··· TEXT BLOCK
In January I read seven books, which I considered fine since I somehow had a dip in my reading inspiration. The books were:
The Discipline of Desire by Ryan Holiday (NF)
From IX to V. Orgy Planners, Funeral Clowns, and Other Prized Professions of the Ancient World by Vicki León (NF)
Romarrikets undergång by Dag Sebastian Ahlander (NF)
Doctor Copernicus by John Banville
Aldermans arvinge by Gabriella Håkansson
Tankar efter en pandemi - och lärdomarna inför nästa by Anders Tegnell (NF)
A Month in the Country by J.L. Carr
Four of them were nonfiction and three fiction. The nonfiction mostly related to the Roman Empire, leading me into the Stoics. The other nonfiction is Anders Tegnell's book about the pandemic. He was the face outside from the Public Health Authority and became world known, mostly because Sweden took another way than most other countries. Very interesting and a review will follow.
Of the fiction books Banville and Håkansson will come up in another post I am preparing (even the posts are slow these days). Watching a Swedish evening program there was a review of J.L. Carr's A Month in the Country which has been translated into Swedish (finally one could say). A wonderful book to read, especially when you feel a little bit down, the world seems to going to pieces and turbulences everywhere.
Tom Birkin, A World War I veteran is employed to uncover a mural in a village church in Yorkshire. He suffers from PTSD after his experiences in the trenches. His wife has left him for another man and his life is somewhat low. There is a sense of loneliness as he arrives at the village where he sees no-one. His first meeting with the vicar is strained and he spends his first night in the bell tower of the church in a somewhat depressed mode.
······
··· DATASET EXTRACT
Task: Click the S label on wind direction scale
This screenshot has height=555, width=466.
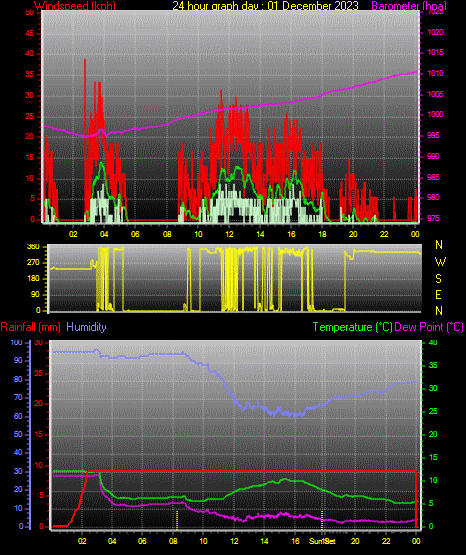Action: click(x=438, y=279)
······
[TO DO]:
**a)** In the reading post, where is Tom Birkin employed to uncover a mural?
**b)** Reproduce a passage of the reading post word for word, starting at "From IX to V." and ending after "Sebastian Ahlander (NF)".

[SOLUTION LIST]:
**a)** In a village church in Yorkshire.

**b)**
From IX to V. Orgy Planners, Funeral Clowns, and Other Prized Professions of the Ancient World by Vicki León (NF)
Romarrikets undergång by Dag Sebastian Ahlander (NF)